Write out again the rows in the part that opens with the line containing "How do I perform: Click See" and closes with the line containing "point(257,41)", keeping every request, and add -76 to each coordinate in the answers.

§ PROVIDED DATA:

^^^^

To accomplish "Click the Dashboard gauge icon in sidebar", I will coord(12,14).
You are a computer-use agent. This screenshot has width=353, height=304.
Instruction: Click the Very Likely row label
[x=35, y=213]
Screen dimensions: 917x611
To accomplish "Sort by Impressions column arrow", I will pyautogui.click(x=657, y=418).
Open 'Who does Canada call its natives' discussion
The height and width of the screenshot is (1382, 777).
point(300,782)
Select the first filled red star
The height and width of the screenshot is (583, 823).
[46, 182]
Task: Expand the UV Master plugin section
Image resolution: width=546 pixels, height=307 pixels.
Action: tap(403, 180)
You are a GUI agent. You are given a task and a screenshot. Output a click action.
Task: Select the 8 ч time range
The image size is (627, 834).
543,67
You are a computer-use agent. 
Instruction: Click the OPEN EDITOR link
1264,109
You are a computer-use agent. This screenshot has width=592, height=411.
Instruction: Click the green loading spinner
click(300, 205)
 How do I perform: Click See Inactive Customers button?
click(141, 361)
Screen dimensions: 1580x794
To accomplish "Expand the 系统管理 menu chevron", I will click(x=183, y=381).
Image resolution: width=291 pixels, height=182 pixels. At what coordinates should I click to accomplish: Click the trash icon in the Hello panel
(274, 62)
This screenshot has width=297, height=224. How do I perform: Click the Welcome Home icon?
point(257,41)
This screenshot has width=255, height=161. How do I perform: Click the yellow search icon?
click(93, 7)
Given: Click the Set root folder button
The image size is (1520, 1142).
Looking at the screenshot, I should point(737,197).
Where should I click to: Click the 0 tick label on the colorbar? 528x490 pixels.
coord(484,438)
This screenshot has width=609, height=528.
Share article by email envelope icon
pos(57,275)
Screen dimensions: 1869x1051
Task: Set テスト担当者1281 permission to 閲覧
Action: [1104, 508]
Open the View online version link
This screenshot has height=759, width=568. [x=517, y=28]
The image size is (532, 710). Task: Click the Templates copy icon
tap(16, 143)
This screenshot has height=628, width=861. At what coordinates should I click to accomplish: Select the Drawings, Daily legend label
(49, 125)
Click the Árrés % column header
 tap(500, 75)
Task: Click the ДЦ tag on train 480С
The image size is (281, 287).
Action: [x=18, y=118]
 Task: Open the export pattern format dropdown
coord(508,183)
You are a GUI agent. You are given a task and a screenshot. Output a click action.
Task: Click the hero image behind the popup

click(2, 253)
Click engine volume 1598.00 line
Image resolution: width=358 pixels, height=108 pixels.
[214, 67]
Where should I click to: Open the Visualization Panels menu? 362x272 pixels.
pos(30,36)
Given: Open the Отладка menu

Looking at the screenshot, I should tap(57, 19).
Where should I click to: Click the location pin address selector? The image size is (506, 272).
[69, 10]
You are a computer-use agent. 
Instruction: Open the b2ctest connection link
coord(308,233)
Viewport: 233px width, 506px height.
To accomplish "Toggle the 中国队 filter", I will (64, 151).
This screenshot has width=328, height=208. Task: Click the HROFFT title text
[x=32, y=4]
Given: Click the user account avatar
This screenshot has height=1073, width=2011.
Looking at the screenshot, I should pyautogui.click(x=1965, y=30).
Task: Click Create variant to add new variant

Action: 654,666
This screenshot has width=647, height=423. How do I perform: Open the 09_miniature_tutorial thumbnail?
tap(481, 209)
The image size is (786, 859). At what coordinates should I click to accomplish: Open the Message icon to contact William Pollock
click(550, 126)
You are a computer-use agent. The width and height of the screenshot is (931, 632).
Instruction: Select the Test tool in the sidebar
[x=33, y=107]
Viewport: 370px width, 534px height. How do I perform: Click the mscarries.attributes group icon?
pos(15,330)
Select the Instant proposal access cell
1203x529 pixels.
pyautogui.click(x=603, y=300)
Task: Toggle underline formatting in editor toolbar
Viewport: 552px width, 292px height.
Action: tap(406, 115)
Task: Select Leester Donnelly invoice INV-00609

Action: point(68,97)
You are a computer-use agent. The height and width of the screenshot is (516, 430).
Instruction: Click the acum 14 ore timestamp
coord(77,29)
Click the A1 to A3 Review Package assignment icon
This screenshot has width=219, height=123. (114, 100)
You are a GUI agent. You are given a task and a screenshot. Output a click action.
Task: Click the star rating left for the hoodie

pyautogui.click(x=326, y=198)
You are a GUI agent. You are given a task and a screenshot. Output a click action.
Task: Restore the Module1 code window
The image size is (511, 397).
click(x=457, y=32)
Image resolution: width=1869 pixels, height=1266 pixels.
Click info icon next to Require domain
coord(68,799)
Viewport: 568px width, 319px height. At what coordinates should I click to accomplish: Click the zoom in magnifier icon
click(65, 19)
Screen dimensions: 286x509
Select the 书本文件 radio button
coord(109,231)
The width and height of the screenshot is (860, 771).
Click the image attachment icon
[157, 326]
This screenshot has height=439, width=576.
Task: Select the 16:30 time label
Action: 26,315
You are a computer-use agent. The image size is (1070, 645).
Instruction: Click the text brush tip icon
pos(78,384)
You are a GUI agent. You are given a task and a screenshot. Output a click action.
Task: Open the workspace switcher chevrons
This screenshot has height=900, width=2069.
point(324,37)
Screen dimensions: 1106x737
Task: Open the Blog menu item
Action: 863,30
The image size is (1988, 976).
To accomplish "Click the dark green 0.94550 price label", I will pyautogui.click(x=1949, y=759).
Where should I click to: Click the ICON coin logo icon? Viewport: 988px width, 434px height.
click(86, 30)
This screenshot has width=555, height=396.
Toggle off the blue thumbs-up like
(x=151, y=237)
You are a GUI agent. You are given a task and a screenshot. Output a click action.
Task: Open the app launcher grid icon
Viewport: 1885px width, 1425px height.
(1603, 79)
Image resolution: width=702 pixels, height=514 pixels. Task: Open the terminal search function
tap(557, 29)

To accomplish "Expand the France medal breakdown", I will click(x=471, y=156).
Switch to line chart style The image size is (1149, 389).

^^^^

§ REPLY:
 How do I perform: Click See Inactive Customers button?
click(65, 285)
Screen dimensions: 1580x794
To accomplish "Expand the 系统管理 menu chevron", I will click(x=107, y=305).
Image resolution: width=291 pixels, height=182 pixels. At what coordinates should I click to accomplish: Click the trash icon in the Hello panel
(198, -14)
This screenshot has width=297, height=224. How do I perform: Click the Welcome Home icon?
point(181,-35)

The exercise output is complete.